*** Opening RECORDS FOR THE TASK ***

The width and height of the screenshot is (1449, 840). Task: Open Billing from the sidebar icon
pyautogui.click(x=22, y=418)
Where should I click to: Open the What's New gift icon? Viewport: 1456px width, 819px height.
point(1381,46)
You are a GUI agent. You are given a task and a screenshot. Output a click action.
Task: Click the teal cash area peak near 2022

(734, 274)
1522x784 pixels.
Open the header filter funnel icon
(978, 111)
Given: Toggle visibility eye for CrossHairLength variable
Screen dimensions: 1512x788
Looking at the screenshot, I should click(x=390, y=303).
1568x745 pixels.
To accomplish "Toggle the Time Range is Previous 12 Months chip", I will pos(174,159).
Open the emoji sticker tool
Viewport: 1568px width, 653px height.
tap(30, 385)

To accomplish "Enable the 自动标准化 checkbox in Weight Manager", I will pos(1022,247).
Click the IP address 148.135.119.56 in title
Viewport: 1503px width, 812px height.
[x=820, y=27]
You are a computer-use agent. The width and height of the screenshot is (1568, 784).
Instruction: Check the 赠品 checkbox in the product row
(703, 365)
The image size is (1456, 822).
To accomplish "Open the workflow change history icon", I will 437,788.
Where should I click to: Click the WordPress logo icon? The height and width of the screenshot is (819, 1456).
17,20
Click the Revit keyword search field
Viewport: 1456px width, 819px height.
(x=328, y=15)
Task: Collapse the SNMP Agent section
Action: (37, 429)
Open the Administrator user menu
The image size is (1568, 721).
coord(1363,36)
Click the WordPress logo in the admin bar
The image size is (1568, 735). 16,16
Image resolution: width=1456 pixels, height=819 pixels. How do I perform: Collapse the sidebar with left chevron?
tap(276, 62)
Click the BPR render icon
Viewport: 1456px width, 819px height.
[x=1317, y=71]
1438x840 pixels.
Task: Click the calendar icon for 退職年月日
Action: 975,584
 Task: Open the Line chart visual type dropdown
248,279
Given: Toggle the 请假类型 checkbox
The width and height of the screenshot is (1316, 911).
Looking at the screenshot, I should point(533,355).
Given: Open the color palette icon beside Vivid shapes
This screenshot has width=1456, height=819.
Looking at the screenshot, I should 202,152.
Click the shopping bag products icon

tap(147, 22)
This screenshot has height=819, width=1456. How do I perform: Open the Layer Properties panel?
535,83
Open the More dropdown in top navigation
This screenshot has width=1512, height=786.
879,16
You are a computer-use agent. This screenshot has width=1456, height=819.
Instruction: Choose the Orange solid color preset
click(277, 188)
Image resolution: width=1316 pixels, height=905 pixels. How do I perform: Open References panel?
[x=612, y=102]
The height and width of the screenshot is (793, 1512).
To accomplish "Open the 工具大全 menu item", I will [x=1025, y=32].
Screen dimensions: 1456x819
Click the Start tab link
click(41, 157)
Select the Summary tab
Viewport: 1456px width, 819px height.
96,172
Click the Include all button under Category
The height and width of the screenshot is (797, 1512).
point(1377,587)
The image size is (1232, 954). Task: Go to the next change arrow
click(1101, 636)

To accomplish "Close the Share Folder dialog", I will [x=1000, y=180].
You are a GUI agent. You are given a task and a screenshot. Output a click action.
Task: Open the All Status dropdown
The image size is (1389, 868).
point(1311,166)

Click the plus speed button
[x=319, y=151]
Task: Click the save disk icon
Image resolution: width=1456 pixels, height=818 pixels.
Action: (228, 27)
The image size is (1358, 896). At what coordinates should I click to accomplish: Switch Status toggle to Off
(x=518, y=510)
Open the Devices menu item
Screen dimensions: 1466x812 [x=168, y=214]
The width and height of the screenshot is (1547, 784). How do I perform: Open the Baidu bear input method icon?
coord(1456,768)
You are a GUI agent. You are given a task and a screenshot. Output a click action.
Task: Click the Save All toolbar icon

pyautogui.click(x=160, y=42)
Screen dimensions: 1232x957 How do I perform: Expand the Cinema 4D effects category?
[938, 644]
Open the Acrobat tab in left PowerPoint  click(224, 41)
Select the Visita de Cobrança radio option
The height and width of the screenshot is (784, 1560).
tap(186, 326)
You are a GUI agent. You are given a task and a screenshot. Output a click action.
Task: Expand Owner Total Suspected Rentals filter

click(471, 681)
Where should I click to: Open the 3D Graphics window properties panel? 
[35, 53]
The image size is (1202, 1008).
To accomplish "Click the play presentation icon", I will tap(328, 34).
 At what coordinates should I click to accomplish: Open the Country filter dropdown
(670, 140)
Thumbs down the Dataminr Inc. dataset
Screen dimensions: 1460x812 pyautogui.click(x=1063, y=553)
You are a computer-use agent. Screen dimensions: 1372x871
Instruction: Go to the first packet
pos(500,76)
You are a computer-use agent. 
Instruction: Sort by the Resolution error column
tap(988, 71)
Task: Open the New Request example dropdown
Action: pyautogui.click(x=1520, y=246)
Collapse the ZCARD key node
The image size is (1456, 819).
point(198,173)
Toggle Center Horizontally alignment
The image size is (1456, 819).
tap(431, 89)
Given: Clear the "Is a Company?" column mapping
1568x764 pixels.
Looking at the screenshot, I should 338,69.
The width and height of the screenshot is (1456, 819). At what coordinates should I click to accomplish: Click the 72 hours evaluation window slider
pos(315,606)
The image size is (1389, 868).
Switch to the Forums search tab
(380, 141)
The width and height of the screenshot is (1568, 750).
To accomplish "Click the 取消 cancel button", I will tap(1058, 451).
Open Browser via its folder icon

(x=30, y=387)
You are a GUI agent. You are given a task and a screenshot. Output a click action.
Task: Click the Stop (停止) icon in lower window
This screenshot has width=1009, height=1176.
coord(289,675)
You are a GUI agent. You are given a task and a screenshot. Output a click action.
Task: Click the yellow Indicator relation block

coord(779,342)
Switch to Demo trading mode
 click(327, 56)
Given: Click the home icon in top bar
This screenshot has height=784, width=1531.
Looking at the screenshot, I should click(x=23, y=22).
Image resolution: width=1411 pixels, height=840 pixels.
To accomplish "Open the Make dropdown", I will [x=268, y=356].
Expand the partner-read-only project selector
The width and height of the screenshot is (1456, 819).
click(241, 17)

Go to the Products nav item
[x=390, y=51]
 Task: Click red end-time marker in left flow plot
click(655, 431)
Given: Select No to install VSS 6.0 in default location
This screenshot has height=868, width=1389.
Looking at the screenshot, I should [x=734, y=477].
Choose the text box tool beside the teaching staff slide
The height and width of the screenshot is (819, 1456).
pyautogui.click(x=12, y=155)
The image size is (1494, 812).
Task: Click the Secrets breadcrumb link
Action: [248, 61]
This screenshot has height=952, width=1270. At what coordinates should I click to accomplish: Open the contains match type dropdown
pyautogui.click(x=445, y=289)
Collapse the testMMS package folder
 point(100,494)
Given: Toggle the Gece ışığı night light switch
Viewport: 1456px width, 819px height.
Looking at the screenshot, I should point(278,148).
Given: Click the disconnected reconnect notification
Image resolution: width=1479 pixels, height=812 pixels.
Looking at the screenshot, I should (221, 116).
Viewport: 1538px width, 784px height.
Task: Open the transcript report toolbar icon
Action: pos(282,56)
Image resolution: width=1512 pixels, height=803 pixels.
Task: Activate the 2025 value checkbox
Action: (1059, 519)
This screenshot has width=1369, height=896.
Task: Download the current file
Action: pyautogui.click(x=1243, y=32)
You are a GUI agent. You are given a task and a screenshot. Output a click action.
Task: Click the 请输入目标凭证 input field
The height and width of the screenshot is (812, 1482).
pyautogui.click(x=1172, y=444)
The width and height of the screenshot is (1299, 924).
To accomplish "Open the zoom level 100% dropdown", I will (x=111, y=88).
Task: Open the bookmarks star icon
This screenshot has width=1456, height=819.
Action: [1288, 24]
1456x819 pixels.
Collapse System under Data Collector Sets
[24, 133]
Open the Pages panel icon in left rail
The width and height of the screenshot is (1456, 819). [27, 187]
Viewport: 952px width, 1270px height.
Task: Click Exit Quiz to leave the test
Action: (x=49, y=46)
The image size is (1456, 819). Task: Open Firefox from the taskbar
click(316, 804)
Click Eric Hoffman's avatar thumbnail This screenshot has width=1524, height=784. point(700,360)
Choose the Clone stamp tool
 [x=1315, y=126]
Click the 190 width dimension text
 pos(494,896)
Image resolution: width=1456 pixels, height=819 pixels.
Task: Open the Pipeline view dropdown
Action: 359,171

*** Closing RECORDS FOR THE TASK ***

WHAT YOU ARE ASKED TO DO - For the string "field", search the preceding data and copy every line that includes it.

SOLUTION -
Click the Revit keyword search field
Task: Click the 请输入目标凭证 input field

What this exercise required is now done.